My research in a broad sense falls in algebra. Lie algebras and enveloping algebras are active and important research areas both within algebra and in other fields such as Mathematical Physics, Particle Physics, String Theory, Geometry, Hyperplane Aarrangement, etc. Lie theory methods used by the Fields medallist Efim Zelmanov led him to solve the Bounded Kourosh Problem in Group Theory.

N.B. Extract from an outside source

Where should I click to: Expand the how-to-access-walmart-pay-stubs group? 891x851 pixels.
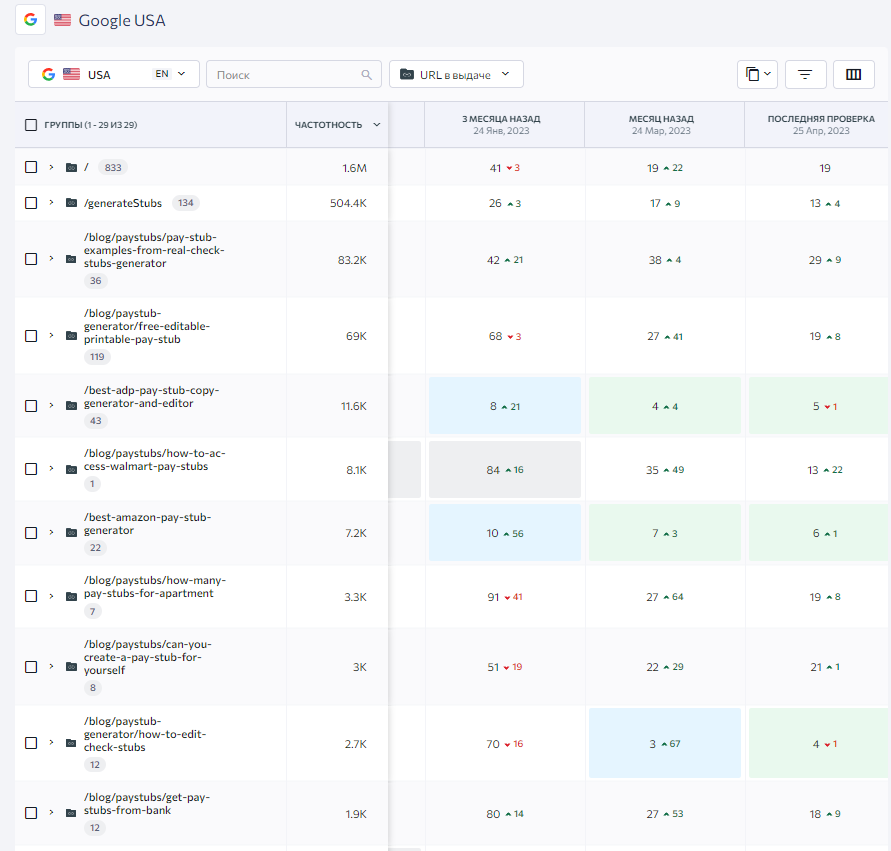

Lie algebras are non-commutative and non-associative objects. What is "non-commutativity"? Consider the action where we pour two chemicals in a flask. Here, it doesn't matter which product we pour first into the flask. In other words, the action is commutative. In comparison "non-associativity" involves three objects. For example, consider a chemical product obtained by mixing three different chemicals A, B, and C in a flask. So the recipe is to add together A and B first and then add C. In Mathematics formulation, we can summarize this procedure as (A+B)+C. Instead, if we first add C and A and then add B we could possibly get a different product. In other words, C+(A+B) may not be the same as (C+A)+B. We can interpret this experience and say that the action of adding chemicals is commutative but not associative.
My expertise in Algebra has led me to broaden my research program. For example, we use Artificial Intelligence and machine learning to detect and prevent abnormal access in privacy sensitive organizations like Healthcare System or TAX system. We are also developing new methods in face detection and recognition.

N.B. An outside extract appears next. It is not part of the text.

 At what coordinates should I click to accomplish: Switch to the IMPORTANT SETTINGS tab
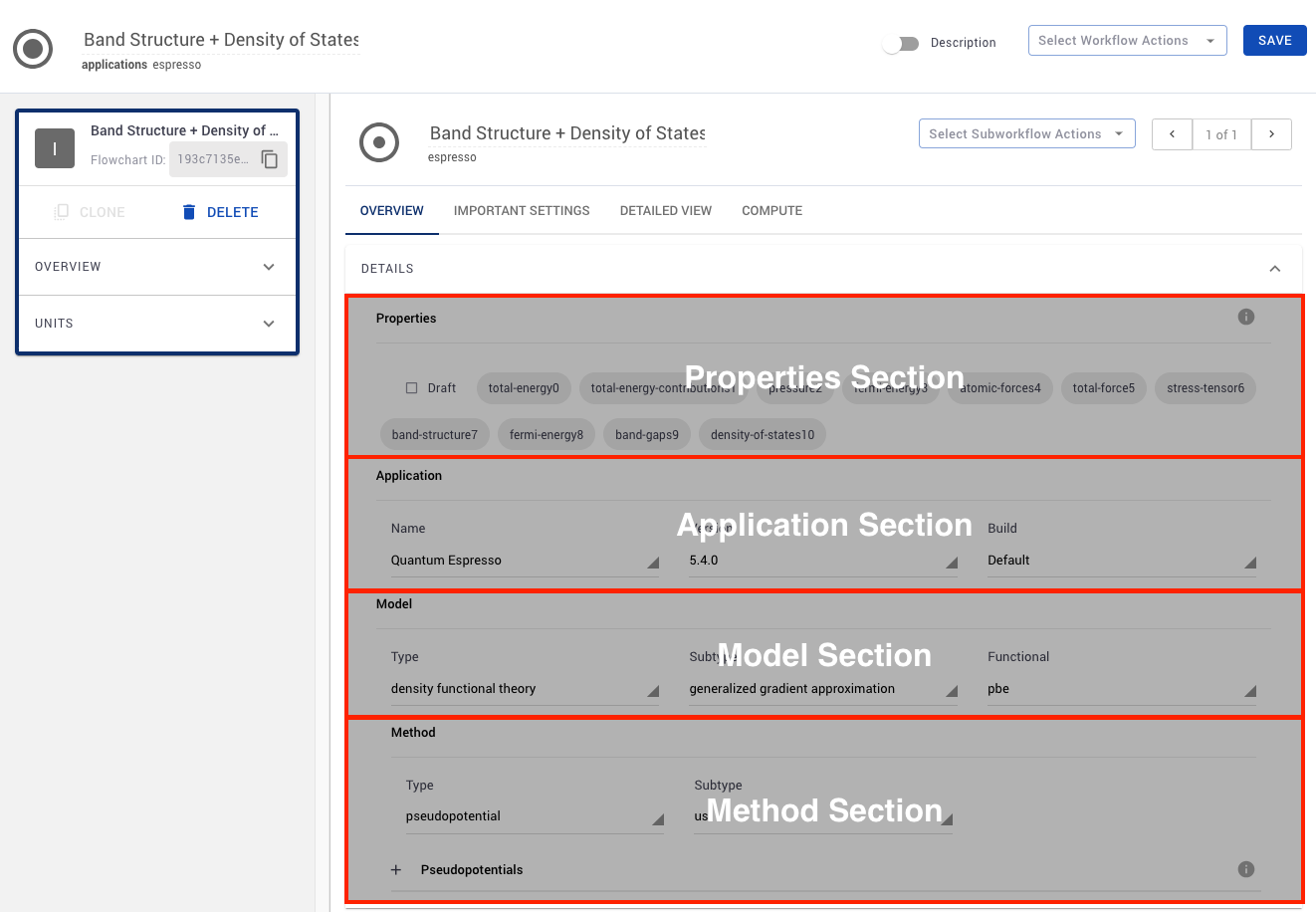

My research program also contributes to vital problems such as Cancer diagnoses and immunotherapy. In genome-wide association study (GWAS), partial or all of the human genome is sequenced for discovering the associations between genetic factors and a disease. In GWAS the genetic variants under consideration are single nucleotide polymorphisms (SNPs), the most common type of variation among people. The number of SNPs usually goes over one million in a dataset; therefore, a set of powerful data mining and machine learning methods are needed in order to investigate genetic data to reveal the most significant genetic variants that cause a disease.
In machine learning and pattern recognition, feature selection is the process of selecting the most important features of a problem while removing unnecessary ones. The use of feature selection in microarray datasets or gene expression for detecting cancer is widely investigated. Golub et al. were the first to identify a subset of 50 genes that can discriminate acute myeloid leukemia from acute lymphoblastic leukemia, and subsequently predict class membership of new leukemia cases.
As part of our research program, we investigate a new feature selection method based on perturbation theory. The effectiveness of our method is verified by performing a series of comparisons with conventional and novel feature selection methods in the literature on some Cancer datasets.